As I am sure you noticed, my wife (also a PhD, like me) bears a stiking resemblance to the “comely” Bea Arthur and as such regularly performs at Shuckers and various and sundry supper clubs in the area. The “fine” people at Shuckers have agreed to sponsor her and provide her with limitless amounts of their toothsome spinach dip.
Of course, with your lack of education, wealth and social standing you and your rabid pack of dingoes merely stew in the toxic juices of your own jealousy over the spectacle that is MY WIFE.
July 20th, 2007 at 1:13 pm
MasterShucker
Yes, I am intimately familiar with the Friday Night Drag Show. Your wife’s obtrusively perspicuous rendition of “Wake Me Up (Before You Go Go)” truly brought a tear to my eye. And if you don’t mind me saying so sir, you cut a fine jib yourself in your Tommy Bahama shirt and Tilley hat!
December 3rd, 2007 at 1:14 pm
chiifOnade
My name is Louise, (also posting as “chiffOnade”, “realchiffonade”, “MasterShucker”, “DocChuck” and dozens of other names).
I am a general failure in life: divorced four times, contracted HepC (because of my 6 tattoos and body piercings), born to an illegal italian immigrant, factory-worker mom … she didn’t know who the father was.

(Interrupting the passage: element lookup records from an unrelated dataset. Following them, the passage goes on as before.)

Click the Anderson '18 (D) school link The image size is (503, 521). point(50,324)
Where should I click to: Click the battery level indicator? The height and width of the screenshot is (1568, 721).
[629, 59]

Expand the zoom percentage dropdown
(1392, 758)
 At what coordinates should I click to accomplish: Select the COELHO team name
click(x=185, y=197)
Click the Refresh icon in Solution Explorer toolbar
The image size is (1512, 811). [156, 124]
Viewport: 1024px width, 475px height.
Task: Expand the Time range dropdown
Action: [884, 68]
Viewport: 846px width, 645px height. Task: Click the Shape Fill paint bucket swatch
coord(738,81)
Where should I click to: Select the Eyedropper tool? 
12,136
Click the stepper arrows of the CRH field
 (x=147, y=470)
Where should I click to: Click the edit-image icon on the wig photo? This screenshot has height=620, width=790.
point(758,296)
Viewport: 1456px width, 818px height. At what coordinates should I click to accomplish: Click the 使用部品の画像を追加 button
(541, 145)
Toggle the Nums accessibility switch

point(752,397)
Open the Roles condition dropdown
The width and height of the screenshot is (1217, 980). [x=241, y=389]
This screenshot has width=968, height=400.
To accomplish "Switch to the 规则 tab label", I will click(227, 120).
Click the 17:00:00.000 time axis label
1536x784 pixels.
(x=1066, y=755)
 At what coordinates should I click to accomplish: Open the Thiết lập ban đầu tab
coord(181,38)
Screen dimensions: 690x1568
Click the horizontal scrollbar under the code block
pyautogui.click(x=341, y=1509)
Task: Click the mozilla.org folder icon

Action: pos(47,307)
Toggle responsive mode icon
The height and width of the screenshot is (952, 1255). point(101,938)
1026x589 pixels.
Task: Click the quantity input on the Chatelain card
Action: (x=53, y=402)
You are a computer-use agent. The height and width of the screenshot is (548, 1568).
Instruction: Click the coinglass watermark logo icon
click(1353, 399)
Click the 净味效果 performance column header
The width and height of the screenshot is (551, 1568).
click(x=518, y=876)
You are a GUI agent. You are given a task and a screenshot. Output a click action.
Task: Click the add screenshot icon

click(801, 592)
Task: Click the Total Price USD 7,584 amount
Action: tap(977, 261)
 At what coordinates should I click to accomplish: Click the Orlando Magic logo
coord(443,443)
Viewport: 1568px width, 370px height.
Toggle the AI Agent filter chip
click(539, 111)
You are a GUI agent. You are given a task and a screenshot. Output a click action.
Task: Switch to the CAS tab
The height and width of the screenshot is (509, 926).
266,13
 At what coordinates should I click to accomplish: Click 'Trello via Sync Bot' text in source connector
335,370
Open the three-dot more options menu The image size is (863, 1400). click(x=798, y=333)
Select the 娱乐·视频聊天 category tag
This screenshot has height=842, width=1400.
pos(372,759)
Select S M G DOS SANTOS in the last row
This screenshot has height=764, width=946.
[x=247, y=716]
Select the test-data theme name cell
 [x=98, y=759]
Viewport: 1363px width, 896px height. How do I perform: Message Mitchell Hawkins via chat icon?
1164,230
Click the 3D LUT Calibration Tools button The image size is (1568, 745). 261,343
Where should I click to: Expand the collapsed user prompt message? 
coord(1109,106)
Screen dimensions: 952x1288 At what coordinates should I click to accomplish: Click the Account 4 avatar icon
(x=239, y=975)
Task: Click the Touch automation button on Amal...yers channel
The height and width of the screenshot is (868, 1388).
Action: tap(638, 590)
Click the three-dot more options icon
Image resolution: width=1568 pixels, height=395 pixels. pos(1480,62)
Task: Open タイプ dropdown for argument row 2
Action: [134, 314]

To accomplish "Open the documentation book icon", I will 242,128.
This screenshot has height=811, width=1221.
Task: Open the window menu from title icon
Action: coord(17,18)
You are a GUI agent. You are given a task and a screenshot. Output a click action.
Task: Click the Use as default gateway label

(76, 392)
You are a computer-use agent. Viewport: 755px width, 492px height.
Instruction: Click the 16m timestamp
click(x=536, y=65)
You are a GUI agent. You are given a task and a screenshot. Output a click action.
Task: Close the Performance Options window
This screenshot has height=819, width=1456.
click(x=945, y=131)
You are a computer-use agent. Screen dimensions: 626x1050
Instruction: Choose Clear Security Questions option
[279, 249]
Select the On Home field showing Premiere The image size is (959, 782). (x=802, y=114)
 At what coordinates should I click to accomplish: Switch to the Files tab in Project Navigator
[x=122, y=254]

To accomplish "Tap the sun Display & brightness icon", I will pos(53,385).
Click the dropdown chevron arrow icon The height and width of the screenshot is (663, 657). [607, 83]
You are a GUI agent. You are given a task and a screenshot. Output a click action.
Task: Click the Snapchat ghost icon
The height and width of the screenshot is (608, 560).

A guy who I met on the internet lured me from Brooklyn to Clearwater, Florida, and then dumped me for another broad. Now I have to live on welfare. My illegitimate daughter has been in jail (drug charges) until recently, and she still won’t speak to me (blames ME for coming to Flroida).
Right now, I am ina relationship with a 400-pound slab of obese meat called the “Manager”, but at least he helps buy me food (when I “take care” of him). I may be 50 years old, fat, and ugly, but I REALLY know how to service a man.
Won’t somebody help me get back to Brooklyn?
December 8th, 2007 at 6:51 pm
DocChuck's Psychiatrist
Chas! It is “good” to see you are still “alive”. I WAS getting “concerned”.
December 10th, 2007 at 7:48 am
Mrs. DockChuck
I’m so sorry. My husband heavily abuses nasal spray and believes himself to be Louise Fletcher the nurse in One Flew Over the Cuckoo’s Nest when under the influence.